Felt a bit too melodramatic and contrived to me, could stand being toned down for something more plausible.

I would honestly rather the story had ended last chapter than this downer that the final chapter doesn't make up for with his trite reversal.

dgfergiedgfergieover 3 years ago
wow, the convoluted mind

I can actually understand his reasoning the way his mind works, absolutely logical, the way he analyzes problems and comes up with what he thinks is a rational logical solution to the problem. I don't know about others by I've done that in real life facing problems relating to a wife and children in a second marriage----no one is ever prepared or know how to solve those problems and the mind makes some very bad decisions and solutions. Keep writing, good story.

AnonymousAnonymousabout 4 years ago
ssssssss

not happy with the portrayal of his reversal, can happen I know, but not in keeping with the ground covered. But it is your fiction.

Ib_SaysIb_Saysover 6 years ago

Aside form his social problems, Deke comes across as outright stupid in this chapter. Just too massive a regression to feel real.

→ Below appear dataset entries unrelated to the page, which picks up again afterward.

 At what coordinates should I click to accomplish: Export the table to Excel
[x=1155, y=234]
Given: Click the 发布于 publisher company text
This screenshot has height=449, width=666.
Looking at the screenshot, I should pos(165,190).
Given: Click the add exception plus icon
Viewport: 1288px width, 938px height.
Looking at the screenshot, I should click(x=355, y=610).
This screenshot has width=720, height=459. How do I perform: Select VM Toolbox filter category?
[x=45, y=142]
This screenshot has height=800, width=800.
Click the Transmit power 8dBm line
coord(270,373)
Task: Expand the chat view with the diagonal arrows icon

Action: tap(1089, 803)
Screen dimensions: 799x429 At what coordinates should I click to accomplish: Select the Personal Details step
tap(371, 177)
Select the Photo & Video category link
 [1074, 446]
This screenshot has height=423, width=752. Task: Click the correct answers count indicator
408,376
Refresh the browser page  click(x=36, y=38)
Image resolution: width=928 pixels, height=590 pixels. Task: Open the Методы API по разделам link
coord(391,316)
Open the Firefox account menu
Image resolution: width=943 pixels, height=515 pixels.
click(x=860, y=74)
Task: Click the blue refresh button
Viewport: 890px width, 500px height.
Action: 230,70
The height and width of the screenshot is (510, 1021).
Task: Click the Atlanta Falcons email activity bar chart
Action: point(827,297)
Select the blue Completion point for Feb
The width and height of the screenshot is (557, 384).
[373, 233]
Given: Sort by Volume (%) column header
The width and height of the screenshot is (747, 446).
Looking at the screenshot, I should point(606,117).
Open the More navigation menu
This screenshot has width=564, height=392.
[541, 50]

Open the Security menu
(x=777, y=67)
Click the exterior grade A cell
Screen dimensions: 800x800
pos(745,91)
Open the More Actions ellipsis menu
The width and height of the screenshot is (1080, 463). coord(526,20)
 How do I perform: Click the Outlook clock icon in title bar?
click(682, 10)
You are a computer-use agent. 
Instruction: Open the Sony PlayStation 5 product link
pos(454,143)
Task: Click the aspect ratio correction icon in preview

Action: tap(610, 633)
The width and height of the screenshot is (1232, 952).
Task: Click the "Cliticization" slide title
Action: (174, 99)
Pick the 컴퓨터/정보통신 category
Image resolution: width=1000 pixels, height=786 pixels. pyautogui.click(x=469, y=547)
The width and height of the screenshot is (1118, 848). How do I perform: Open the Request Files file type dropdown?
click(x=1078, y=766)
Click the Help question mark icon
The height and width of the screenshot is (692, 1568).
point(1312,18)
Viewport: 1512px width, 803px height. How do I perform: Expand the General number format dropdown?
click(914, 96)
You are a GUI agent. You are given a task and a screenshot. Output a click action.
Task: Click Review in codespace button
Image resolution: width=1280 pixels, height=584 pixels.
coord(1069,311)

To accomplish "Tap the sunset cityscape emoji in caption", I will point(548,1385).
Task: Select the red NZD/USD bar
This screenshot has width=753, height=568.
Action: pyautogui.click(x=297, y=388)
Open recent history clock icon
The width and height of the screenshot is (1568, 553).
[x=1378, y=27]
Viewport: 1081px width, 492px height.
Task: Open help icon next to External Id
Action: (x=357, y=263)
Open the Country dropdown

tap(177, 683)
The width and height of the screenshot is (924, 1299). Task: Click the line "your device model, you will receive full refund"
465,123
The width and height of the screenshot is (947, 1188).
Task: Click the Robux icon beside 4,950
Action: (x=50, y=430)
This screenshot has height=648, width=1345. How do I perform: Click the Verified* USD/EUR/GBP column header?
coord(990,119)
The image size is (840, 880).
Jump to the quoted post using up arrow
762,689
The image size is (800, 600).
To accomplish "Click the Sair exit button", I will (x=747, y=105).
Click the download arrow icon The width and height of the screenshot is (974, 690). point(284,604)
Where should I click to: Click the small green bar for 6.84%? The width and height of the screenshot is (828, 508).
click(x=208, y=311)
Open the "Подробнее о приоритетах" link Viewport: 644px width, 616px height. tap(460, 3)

I felt it would be more in character to blame the stupidity and shortsightedness of strangers rather than questioning his work, since he earlier acknowledged that the sexual release as well as Miranda's research help had actually significantly improved his productivity.

AnonymousAnonymousabout 8 years ago
Miranda: pregnant or not

To the commenter who said Miranda took precautions: yes, the author mentioned Miranda was on birth control, HOWEVER, he also says she has TB and is on an antibiotic. Most people forget that antibiotics can decrease the efficiancy of birth control and that a backup method should be used. I had a friend get pregnant while being on the pill after taking an antibiotic for a sinus infection.